Gaspar Roriz, o padre-artista
O
Padre Gaspar da Costa Roriz é uma das figuras incontornáveis das primeiras
décadas do século XX em Guimarães. Nascido na rua de D. João I no dia 30 de
Agosto de 1865, filho de um mestre barbeiro, nunca esqueceu a sua origem
humilde nem deixou de amar a terra que o viu nascer. Sacerdote e eminente
orador sagrado, era frequentemente requisitado para abrilhantar solenidades
religiosas nos lugares mais diversos. Mas os seus dotes oratórios não se
limitavam a actos sagrados, sendo senhor de uma verve prodigiosa com que
animava todo o género de eventos, públicos ou privados. Foi jornalista (em 1899
era redactor principal do Eco de
Guimarães; em 1908 fundou o Regenerador,
de que era director e proprietário), professor do Liceu, poeta, dramaturgo, encenador,
conferencista, político, comissário da Ordem Terceira de S. Francisco de
Guimarães. Grande conversador, era presença imprescindível nas tertúlias do seu tempo, onde se destacava pela cultura, pela devoção patriótica à sua cidade e
pela finura da sua ironia. Padre-artista lhe chamou um dia um colega de ofício.
Gaspar
Roriz foi um dos grandes animadores das festas dos estudantes de Guimarães a S.
Nicolau, desde o seu ressurgimento em 1895. Escreveu pregões, compôs e ensaiou os
textos das danças, dedicou diversas composições poéticas às festas.

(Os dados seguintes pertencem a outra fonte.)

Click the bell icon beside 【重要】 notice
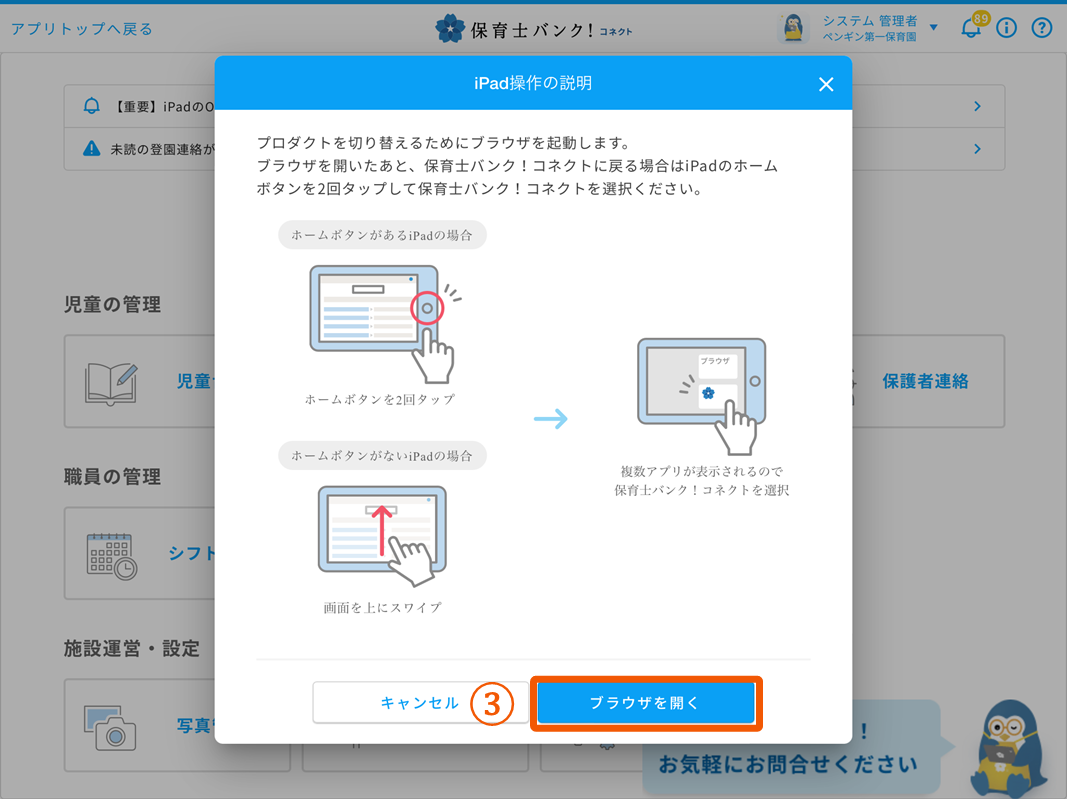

Dedicou-lhes também o Auto da Saudade,
que compôs em 1920. Não foi por acaso que foi a Associação dos Antigos
Estudantes do Liceu de Guimarães, então dirigida por António Faria Martins, a
tomar a iniciativa de comemorar o centenário do seu nascimento, em 1965.
O seu
nome é também indissociável das festas Gualterianas, ou não fosse ele o autor
da letra do Hino da Cidade de Guimarães, composto por Aníbal Vasco Leão para as
festas de 1906, e o inventor da
Marcha Gualteriana, que saiu à rua pela primeira vez nas festas de 1907.
Mas o
que mais distinguia o Padre Roriz era a sua dedicação a Guimarães, a sua paixão
pela terra natal. Por aqui, todos sabiam que a porta da sua casa nunca deixava
de se franquear alegremente a quem a ela batia e dizia a senha: Por Guimarães!
A
última grande cerimónia em que discursou em público foi aquando da celebração
do oitavo centenário da Batalha de S. Mamede, em 1928. Nesse dia, quando soaram
os clarins de um pelotão de cavalaria, vestidos como os soldados de Afonso
Henriques, acompanhando o içar da bandeira na torre de menagem do castelo, e a
multidão explodia em vivas e aplausos, pelo rosto do Padre Roriz corriam
lágrimas de que A. L. de Carvalho foi testemunha.
A
notícia da sua morte cobriu Guimarães de luto no dia 7 de Março de 1932.